**AIM OF THE EXERCISE**
Print the lines in the listing below that fall between the line with "Viewport: 450px width, 800px" and the line with "Click the extension puzzle piece icon", those two lines included, exactly as they stand and with nothing else.

**RECORDS SUPPLIED**
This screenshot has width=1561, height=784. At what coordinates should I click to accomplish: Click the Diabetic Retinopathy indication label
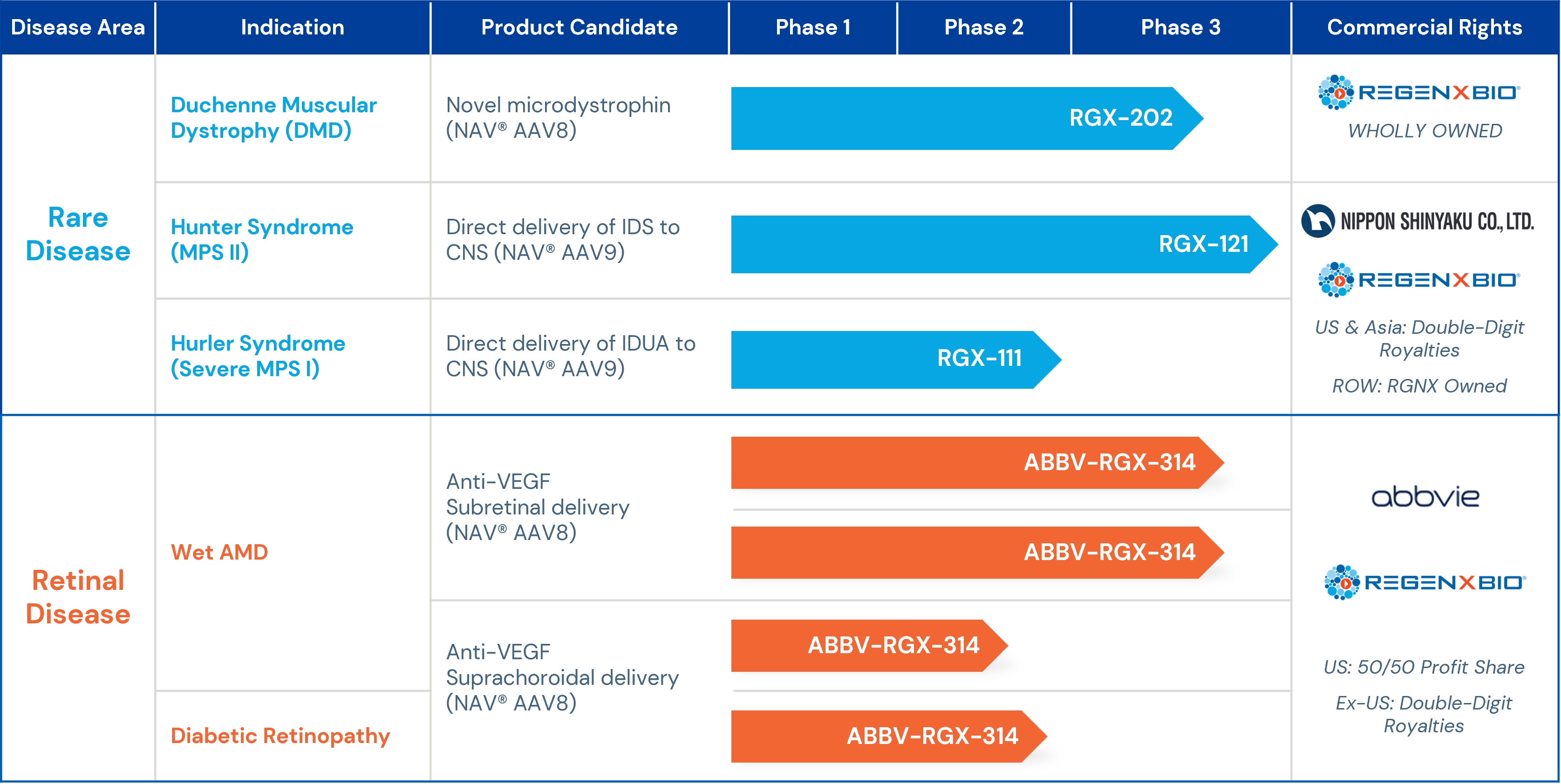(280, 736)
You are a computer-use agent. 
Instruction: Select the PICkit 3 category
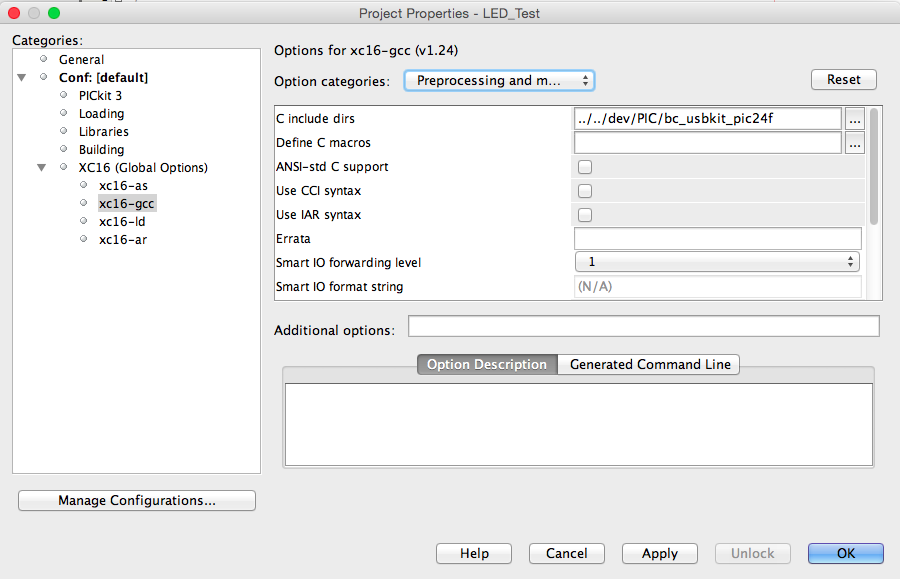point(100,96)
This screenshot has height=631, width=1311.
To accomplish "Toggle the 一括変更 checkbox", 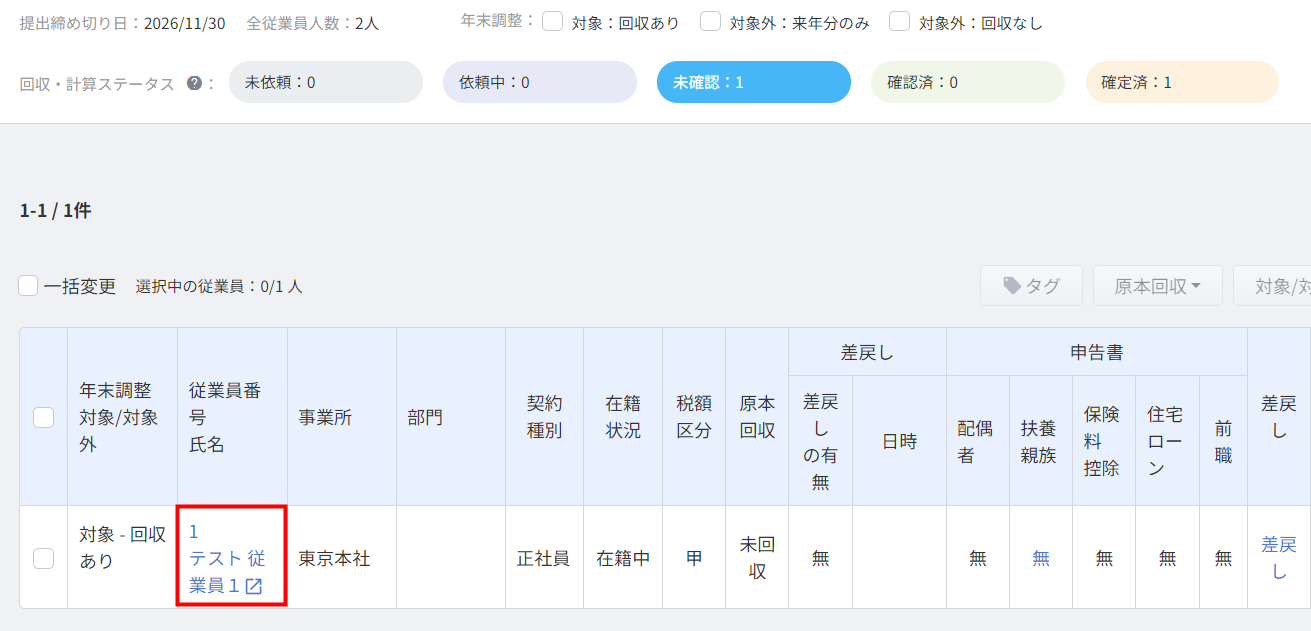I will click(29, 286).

...

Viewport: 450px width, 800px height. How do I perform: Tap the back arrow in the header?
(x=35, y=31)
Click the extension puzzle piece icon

**WRITTEN SOLUTION**
Viewport: 450px width, 800px height. How do I perform: Tap the back arrow in the header?
(x=35, y=31)
Click the extension puzzle piece icon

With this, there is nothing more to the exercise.